RAD51C and RAD51D are genes involved in repairing damaged DNA. Mutations in these genes may indicate that the tumour is sensitive to PARP inhibitors, making them important biomarkers in treatment planning.

These genes are analyzed using next-generation sequencing, which evaluates the DNA for specific mutations.

The tumour will be described as RAD51C-positive or RAD51D-positive if mutations are present and negative if no mutations are detected.

RET fusions

RET is a gene that can fuse with another gene, creating an abnormal fusion protein that promotes tumour growth. Although rare, RET fusions are important because tumours with this change may respond to RET-targeted therapies.

RET fusions are typically detected using next-generation sequencing or FISH to identify gene rearrangements.

The tumour will be described as RET-positive if a gene fusion is detected and RET-negative if no fusion is found.

What is the prognosis for ductal adenocarcinoma of the pancreas?

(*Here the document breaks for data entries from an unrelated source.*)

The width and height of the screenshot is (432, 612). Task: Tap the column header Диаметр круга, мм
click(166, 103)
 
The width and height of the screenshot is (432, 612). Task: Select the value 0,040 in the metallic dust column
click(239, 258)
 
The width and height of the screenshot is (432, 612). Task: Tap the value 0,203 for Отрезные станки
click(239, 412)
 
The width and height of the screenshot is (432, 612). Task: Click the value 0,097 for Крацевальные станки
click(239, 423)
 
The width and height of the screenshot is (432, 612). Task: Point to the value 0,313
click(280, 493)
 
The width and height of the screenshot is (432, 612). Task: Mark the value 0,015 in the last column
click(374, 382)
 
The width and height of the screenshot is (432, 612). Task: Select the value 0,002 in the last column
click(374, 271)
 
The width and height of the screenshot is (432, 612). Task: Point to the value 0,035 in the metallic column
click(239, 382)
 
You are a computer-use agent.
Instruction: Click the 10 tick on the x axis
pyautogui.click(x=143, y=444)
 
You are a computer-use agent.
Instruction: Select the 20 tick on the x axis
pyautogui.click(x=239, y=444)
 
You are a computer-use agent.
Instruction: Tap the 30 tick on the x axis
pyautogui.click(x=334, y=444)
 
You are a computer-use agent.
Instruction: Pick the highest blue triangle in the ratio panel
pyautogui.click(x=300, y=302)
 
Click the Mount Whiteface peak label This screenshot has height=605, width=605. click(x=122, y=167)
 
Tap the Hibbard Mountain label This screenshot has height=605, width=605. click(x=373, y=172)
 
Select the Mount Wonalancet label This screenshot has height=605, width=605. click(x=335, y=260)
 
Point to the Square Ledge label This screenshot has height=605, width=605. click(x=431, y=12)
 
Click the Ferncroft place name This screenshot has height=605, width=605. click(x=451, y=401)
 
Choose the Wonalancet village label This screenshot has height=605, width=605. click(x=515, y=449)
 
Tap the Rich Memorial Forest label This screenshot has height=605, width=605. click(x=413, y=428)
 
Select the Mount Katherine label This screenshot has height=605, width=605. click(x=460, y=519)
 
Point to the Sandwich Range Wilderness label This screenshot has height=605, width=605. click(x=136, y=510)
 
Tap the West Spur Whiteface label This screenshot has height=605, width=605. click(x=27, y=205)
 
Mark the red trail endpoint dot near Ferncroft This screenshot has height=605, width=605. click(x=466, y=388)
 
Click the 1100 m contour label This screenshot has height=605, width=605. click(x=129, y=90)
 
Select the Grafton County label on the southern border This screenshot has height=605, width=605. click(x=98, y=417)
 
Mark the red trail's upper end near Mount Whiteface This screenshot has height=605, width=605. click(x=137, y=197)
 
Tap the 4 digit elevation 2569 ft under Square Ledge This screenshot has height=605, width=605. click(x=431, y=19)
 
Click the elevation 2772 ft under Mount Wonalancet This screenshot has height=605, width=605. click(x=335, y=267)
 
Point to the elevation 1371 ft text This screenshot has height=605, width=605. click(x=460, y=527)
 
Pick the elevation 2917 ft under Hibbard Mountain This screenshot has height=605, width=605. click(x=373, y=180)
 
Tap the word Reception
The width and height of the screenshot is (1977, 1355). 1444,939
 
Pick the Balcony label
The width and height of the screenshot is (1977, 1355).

Ductal adenocarcinoma is an aggressive cancer with a high chance of spreading or coming back after treatment. The prognosis depends on the stage of the tumour at diagnosis, whether it was completely removed with surgery, and whether it has spread to lymph nodes or other organs. The five-year survival rate is low, but surgery combined with chemotherapy may improve outcomes for some patients.

Questions to ask your doctor

  • What was the size and stage of the tumour?

  • Were any lymph nodes involved?

  • Were the margins clear?

  • Was there evidence of perineural or lymphovascular invasion?

  • Are any additional treatments recommended?

  • Was molecular testing performed on my tumour?